START Extracted data

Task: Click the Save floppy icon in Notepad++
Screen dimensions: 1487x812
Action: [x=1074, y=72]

END Extracted data
START Extracted data

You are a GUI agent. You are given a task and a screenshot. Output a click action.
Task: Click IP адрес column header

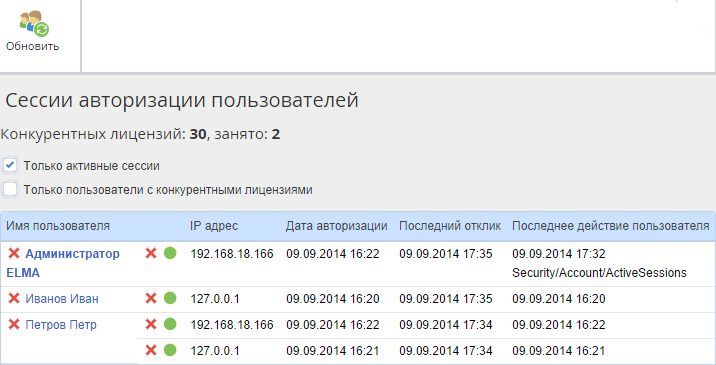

END Extracted data

> _Task to complete_
Of the entries listed above, reproduce only the lines starting at the line containing "You are a GUI" and ending at the line containing "Task: Click IP адрес column header". Include both, exactly as they stand.

> _Your response_
You are a GUI agent. You are given a task and a screenshot. Output a click action.
Task: Click IP адрес column header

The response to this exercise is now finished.